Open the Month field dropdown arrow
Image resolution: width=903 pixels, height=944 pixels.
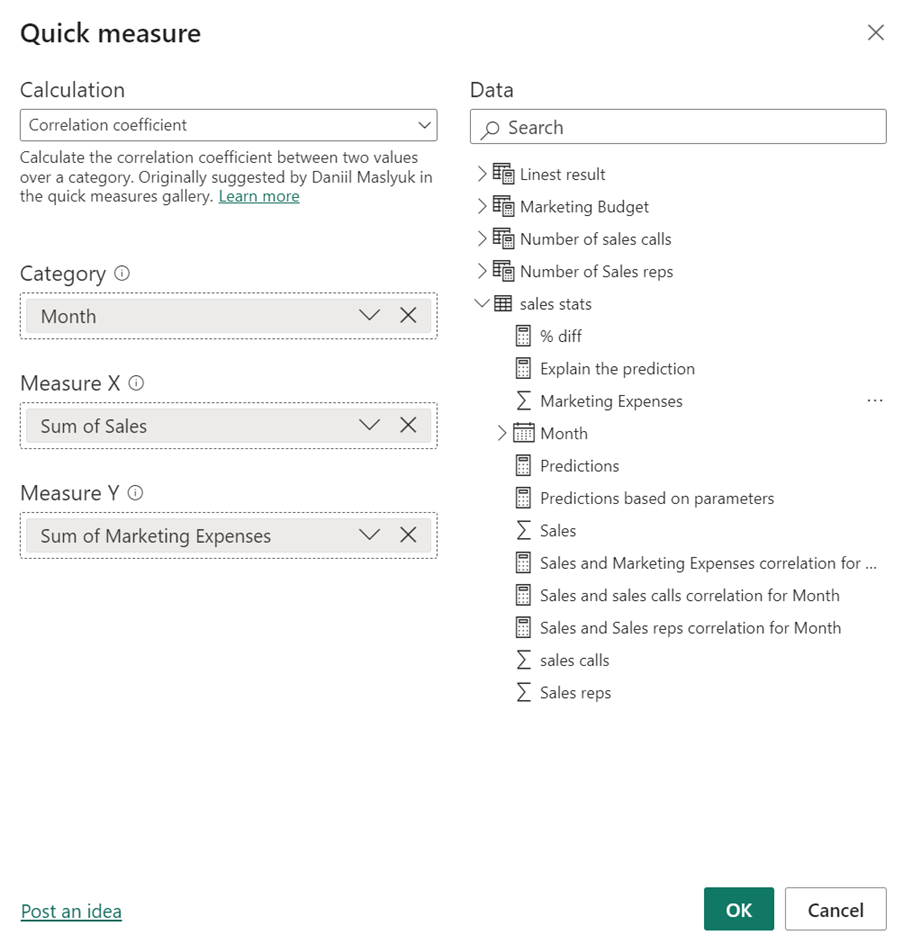coord(369,316)
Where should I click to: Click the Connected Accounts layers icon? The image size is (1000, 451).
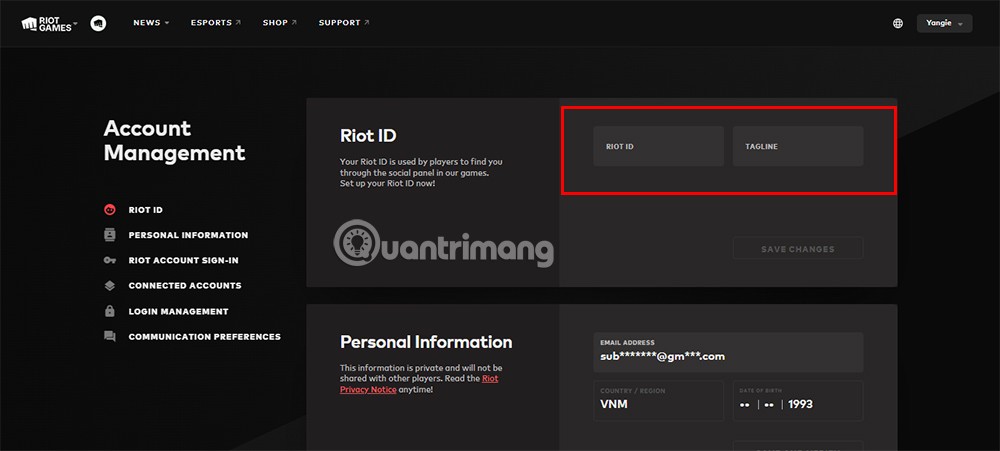[110, 286]
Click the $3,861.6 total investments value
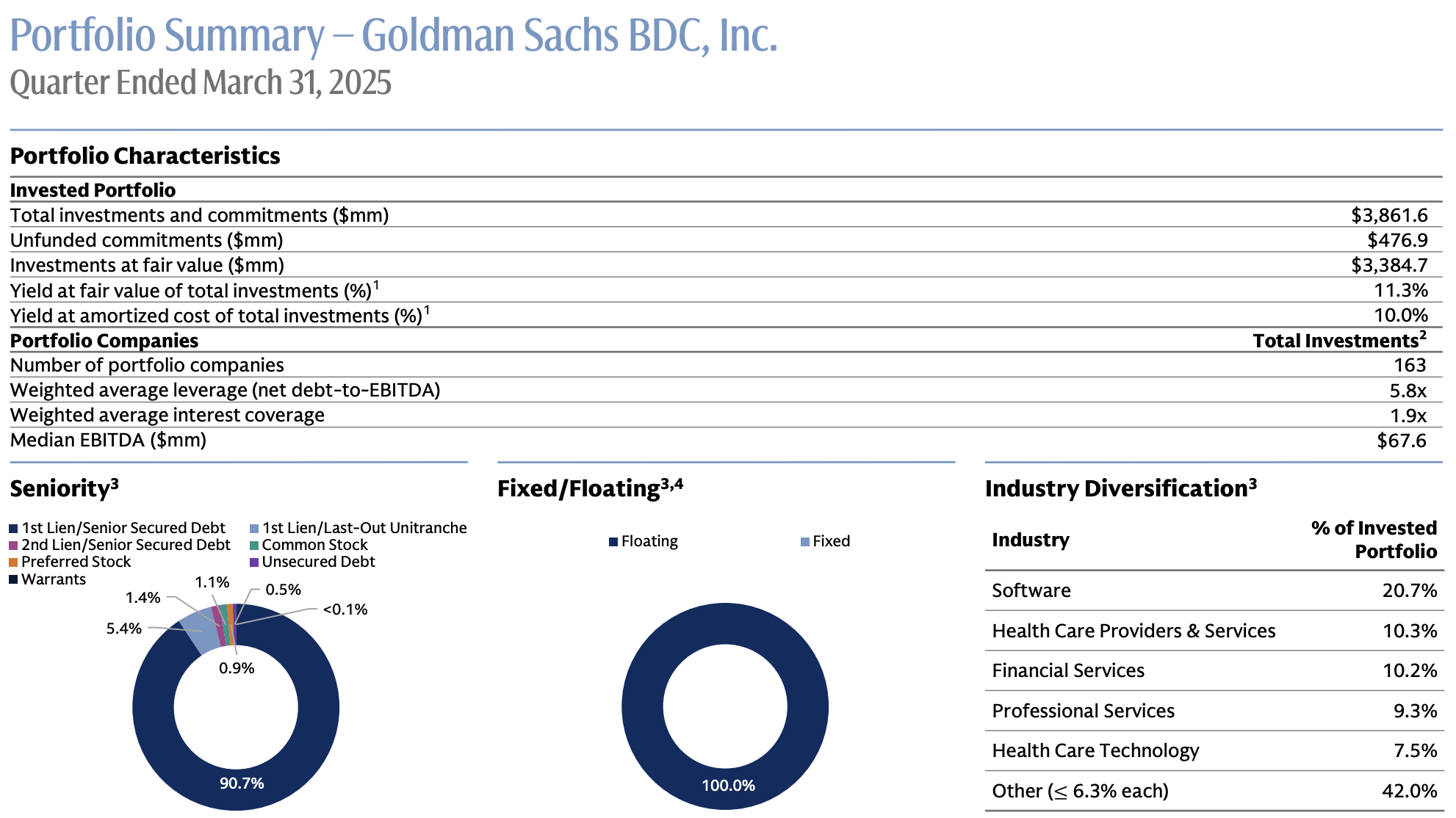The width and height of the screenshot is (1456, 818). [x=1388, y=215]
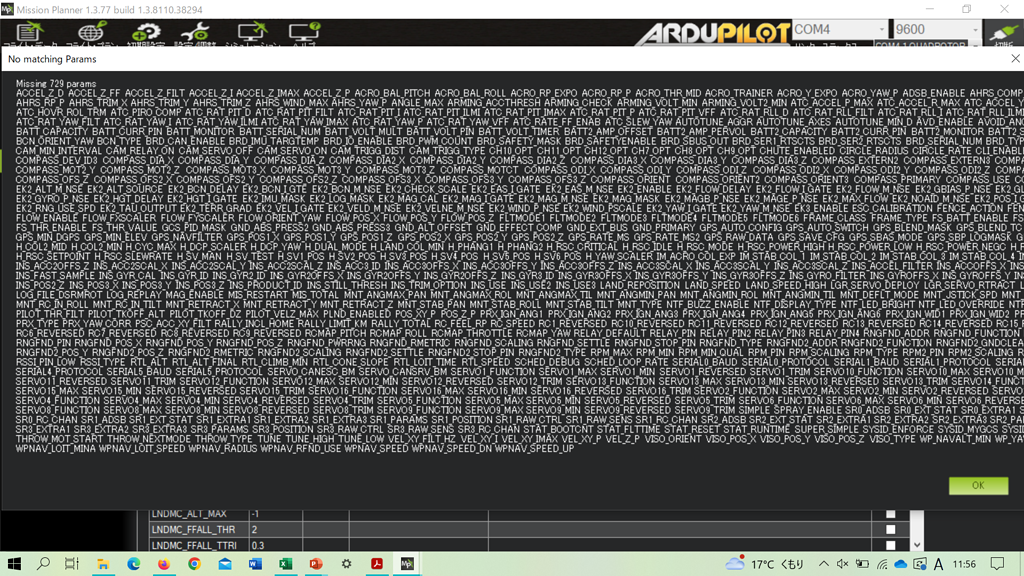This screenshot has width=1024, height=576.
Task: Click the ArduPilot logo
Action: tap(700, 33)
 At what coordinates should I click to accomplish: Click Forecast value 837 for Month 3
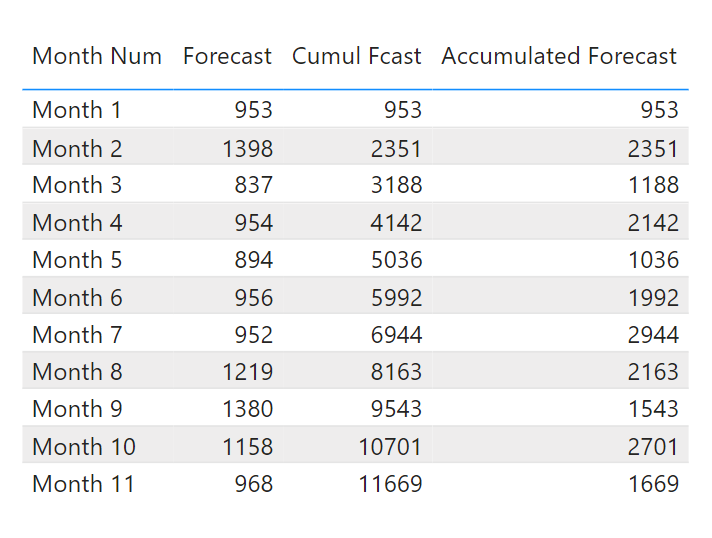point(253,185)
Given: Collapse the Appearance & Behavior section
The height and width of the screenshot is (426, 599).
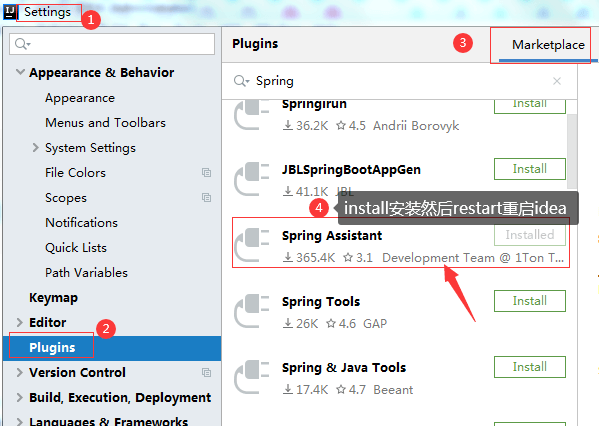Looking at the screenshot, I should pos(20,72).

### What needs to be done:
Give the data above again exactly. Leave the pictures out.

### Response to the exercise:
Open the Month field dropdown arrow
Image resolution: width=903 pixels, height=944 pixels.
coord(369,316)
Where should I click to: Click the Connected Accounts layers icon? The image size is (1000, 451).
[110, 286]
Click the $3,861.6 total investments value
The width and height of the screenshot is (1456, 818). [x=1388, y=215]
This screenshot has width=1024, height=576.
Task: Click the ArduPilot logo
Action: tap(700, 33)
 At what coordinates should I click to accomplish: Click Forecast value 837 for Month 3
point(253,185)
Given: Collapse the Appearance & Behavior section
The height and width of the screenshot is (426, 599).
Looking at the screenshot, I should pos(20,72).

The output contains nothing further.